* Work item: Where a line of the material contains the string "below", copy that line.

* Data listing:
____

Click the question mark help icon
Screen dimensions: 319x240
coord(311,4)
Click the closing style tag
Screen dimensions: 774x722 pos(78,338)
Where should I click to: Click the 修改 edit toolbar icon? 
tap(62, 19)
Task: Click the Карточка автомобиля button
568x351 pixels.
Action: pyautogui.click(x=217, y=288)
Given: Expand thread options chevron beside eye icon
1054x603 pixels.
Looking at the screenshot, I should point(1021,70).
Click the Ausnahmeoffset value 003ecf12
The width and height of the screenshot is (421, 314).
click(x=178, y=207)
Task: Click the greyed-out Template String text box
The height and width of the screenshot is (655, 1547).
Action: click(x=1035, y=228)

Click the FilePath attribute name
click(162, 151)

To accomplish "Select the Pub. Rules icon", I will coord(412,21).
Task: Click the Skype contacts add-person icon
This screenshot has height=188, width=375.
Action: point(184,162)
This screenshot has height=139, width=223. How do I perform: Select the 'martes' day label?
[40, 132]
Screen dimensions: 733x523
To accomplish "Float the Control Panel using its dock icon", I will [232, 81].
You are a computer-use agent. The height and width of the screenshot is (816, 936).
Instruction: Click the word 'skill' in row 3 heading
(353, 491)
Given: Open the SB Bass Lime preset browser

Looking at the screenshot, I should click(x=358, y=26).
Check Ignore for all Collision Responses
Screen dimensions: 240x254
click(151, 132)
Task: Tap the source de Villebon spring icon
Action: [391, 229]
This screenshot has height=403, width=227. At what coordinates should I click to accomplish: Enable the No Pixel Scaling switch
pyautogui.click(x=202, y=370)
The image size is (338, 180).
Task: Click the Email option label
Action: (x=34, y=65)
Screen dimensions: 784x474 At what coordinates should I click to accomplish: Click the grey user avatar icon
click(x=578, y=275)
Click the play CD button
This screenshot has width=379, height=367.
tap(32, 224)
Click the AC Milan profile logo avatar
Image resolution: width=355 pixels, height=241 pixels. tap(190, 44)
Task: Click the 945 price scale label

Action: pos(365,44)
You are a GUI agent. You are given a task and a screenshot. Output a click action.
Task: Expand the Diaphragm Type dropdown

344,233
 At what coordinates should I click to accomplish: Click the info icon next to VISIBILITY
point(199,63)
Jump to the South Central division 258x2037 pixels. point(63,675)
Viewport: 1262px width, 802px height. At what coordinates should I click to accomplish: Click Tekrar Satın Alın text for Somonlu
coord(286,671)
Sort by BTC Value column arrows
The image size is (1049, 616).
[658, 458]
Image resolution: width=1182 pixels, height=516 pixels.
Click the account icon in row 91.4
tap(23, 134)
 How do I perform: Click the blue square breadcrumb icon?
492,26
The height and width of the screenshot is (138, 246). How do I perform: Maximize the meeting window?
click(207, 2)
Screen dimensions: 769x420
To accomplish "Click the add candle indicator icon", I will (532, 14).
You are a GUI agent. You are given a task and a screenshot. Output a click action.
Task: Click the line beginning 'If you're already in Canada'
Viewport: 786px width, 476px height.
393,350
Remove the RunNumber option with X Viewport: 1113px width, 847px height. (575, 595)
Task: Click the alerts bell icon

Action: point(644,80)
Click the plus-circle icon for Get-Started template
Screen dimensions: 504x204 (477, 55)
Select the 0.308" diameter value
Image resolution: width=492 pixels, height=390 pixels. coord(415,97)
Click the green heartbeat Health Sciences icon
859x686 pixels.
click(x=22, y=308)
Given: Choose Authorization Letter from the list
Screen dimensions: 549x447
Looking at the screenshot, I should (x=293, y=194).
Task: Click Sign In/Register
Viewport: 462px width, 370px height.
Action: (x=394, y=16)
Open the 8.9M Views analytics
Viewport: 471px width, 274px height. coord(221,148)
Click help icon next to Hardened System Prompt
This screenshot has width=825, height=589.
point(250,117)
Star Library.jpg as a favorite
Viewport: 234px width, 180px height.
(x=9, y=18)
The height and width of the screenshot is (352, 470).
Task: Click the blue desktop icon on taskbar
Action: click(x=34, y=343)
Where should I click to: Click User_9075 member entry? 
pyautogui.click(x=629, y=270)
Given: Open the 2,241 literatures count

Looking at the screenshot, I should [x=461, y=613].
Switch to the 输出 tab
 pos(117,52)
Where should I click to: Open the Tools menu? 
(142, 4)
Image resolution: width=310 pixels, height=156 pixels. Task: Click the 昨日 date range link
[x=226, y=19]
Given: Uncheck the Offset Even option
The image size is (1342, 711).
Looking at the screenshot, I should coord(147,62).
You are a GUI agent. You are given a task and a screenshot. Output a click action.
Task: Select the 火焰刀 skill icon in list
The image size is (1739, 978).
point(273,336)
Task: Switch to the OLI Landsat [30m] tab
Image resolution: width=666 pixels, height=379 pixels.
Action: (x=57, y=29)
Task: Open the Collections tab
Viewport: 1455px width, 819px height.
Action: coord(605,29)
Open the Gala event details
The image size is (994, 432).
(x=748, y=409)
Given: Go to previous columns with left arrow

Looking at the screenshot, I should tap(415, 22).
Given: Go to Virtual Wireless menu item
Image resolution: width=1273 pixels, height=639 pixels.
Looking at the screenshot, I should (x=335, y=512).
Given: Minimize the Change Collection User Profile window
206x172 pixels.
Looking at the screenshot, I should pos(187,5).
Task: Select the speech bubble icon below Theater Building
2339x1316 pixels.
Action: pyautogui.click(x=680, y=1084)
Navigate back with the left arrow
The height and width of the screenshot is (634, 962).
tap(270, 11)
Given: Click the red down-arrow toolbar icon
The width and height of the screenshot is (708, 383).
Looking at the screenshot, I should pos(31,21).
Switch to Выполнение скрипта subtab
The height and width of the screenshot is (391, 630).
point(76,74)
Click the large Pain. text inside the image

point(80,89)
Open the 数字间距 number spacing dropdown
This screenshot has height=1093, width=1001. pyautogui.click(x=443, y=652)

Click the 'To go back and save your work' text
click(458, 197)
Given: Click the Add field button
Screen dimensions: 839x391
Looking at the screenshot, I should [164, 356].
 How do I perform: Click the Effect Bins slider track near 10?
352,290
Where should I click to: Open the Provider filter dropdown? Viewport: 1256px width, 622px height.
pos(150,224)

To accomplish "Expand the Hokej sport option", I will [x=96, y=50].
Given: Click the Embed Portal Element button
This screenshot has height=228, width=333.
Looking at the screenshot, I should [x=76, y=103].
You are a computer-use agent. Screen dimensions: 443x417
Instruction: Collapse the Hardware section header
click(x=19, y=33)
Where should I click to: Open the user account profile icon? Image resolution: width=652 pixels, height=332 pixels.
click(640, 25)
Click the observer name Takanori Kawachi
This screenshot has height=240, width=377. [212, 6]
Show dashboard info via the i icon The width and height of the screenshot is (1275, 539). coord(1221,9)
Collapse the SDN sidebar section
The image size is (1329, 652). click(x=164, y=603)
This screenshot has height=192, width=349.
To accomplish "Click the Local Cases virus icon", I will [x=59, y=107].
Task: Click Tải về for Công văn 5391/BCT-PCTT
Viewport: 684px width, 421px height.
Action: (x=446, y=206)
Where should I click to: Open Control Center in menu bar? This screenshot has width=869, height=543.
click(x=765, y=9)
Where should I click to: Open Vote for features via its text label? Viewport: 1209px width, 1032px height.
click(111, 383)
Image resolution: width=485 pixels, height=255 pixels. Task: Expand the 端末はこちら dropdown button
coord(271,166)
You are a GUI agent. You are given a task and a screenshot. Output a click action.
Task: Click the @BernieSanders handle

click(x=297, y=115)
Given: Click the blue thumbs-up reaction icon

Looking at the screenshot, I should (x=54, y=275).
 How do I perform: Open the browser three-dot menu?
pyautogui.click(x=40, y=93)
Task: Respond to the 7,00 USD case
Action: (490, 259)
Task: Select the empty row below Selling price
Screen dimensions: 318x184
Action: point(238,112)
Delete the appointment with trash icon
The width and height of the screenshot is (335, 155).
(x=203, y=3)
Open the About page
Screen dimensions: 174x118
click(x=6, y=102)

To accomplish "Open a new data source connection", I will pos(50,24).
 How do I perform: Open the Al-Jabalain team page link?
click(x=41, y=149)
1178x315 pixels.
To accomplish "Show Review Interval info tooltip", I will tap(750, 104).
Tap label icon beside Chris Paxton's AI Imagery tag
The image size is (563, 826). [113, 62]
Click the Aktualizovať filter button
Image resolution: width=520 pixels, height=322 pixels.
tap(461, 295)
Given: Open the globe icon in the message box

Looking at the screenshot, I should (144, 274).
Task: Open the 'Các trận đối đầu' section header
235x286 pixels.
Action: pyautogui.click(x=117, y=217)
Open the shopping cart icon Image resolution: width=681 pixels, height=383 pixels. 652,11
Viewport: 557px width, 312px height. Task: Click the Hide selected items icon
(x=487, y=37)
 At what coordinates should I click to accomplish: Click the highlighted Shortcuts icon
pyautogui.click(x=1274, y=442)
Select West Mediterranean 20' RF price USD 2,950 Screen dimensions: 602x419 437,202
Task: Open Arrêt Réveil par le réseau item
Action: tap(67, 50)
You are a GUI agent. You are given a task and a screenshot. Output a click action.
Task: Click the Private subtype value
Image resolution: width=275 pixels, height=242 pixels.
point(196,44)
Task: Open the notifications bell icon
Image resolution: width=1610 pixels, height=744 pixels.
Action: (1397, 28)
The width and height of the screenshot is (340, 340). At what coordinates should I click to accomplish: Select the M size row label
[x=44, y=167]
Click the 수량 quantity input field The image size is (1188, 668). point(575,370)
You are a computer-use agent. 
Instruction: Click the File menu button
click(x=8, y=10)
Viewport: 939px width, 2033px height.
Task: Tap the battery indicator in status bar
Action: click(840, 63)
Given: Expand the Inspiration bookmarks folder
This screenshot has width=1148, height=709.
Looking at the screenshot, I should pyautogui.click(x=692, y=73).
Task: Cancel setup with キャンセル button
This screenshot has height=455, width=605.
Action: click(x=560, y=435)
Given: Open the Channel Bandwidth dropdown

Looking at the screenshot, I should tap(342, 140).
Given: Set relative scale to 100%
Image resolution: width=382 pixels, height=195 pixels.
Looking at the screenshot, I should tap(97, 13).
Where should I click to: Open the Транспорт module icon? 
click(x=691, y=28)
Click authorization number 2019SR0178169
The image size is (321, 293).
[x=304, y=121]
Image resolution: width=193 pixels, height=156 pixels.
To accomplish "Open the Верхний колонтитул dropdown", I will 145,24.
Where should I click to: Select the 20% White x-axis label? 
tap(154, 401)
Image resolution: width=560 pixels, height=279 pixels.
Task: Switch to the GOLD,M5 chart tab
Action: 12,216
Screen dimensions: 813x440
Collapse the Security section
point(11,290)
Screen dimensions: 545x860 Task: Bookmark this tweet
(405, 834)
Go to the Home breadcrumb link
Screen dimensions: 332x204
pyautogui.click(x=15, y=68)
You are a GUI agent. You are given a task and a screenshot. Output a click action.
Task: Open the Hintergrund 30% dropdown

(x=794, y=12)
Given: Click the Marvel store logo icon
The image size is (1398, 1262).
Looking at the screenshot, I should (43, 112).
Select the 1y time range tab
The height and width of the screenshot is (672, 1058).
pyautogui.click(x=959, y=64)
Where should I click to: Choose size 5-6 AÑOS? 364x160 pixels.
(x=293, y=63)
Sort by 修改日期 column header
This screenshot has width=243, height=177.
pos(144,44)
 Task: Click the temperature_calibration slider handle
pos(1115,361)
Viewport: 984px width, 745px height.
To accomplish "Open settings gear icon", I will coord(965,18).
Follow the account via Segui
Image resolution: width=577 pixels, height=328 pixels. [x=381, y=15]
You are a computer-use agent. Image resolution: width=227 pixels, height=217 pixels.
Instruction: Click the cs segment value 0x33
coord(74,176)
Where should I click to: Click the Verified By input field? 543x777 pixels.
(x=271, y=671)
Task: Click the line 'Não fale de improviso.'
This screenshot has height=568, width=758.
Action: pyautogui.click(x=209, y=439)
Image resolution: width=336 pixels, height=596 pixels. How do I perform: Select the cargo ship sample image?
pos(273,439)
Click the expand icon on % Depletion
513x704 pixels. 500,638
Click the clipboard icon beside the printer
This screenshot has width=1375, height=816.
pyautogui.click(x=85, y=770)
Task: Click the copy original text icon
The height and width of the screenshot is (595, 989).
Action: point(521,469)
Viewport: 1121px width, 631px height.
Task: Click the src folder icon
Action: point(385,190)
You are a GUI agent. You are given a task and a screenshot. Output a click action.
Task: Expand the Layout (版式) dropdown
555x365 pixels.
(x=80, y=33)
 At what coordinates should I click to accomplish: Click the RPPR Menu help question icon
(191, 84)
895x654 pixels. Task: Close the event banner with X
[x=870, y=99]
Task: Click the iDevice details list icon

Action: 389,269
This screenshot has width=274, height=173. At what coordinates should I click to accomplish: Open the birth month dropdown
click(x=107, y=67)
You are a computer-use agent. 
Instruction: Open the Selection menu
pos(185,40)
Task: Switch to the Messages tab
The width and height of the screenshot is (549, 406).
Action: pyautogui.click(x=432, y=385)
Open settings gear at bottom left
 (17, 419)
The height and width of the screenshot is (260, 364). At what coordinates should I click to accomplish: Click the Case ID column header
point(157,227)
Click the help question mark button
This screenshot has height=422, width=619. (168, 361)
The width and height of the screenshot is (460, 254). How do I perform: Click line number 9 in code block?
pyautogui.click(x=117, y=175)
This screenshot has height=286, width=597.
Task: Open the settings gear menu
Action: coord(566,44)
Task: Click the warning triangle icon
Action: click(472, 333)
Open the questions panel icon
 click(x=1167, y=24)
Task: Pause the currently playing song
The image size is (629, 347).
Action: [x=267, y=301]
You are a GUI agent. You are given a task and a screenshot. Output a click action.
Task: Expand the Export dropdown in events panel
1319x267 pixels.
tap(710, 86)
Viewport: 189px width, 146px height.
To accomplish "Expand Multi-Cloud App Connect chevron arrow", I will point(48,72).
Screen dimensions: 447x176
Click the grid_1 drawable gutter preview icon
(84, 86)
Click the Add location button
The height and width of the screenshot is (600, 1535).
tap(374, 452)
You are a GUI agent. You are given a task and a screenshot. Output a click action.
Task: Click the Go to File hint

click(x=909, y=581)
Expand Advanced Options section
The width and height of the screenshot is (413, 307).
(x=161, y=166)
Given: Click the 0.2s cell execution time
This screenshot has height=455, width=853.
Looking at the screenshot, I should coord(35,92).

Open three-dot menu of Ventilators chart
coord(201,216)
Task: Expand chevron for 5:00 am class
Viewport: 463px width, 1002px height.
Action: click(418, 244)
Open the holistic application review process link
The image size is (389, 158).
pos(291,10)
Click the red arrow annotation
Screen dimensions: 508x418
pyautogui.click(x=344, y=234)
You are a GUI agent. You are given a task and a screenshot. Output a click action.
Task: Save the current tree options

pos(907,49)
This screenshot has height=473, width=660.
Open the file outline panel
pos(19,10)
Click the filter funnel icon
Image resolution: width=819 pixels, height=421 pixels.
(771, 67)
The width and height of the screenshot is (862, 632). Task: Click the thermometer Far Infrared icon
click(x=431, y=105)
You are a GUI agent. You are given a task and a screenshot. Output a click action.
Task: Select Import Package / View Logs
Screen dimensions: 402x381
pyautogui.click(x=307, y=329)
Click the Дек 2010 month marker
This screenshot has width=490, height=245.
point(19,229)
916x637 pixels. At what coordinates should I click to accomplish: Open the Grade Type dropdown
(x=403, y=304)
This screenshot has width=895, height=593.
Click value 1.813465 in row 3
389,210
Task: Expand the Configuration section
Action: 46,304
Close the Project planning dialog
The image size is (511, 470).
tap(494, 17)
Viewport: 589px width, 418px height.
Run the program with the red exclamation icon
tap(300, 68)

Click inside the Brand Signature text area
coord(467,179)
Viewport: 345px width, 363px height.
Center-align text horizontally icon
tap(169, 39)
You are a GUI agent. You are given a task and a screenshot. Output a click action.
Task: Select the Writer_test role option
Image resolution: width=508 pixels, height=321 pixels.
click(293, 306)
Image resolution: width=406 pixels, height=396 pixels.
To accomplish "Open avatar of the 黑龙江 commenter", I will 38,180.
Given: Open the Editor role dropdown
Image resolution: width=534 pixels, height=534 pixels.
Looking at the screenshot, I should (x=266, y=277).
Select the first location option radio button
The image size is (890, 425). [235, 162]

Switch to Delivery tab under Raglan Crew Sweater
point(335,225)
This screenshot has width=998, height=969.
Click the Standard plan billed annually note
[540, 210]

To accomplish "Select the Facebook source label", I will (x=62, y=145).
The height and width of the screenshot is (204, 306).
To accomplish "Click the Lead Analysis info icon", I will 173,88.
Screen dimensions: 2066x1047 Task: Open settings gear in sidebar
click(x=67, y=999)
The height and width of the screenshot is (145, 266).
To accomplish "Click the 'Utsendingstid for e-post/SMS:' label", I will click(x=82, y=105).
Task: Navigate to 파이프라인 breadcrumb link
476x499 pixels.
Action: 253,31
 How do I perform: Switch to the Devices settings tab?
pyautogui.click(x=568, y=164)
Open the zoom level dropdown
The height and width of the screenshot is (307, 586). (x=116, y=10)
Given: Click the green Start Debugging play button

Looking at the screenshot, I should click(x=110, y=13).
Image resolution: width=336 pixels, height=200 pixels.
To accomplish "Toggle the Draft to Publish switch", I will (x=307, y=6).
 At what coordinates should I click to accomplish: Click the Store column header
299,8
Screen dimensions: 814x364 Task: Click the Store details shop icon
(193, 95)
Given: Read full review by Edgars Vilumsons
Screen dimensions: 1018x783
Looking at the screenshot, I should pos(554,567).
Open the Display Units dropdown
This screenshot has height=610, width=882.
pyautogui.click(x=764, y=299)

____

* Result of this exercise:
Task: Select the speech bubble icon below Theater Building
Task: Select the empty row below Selling price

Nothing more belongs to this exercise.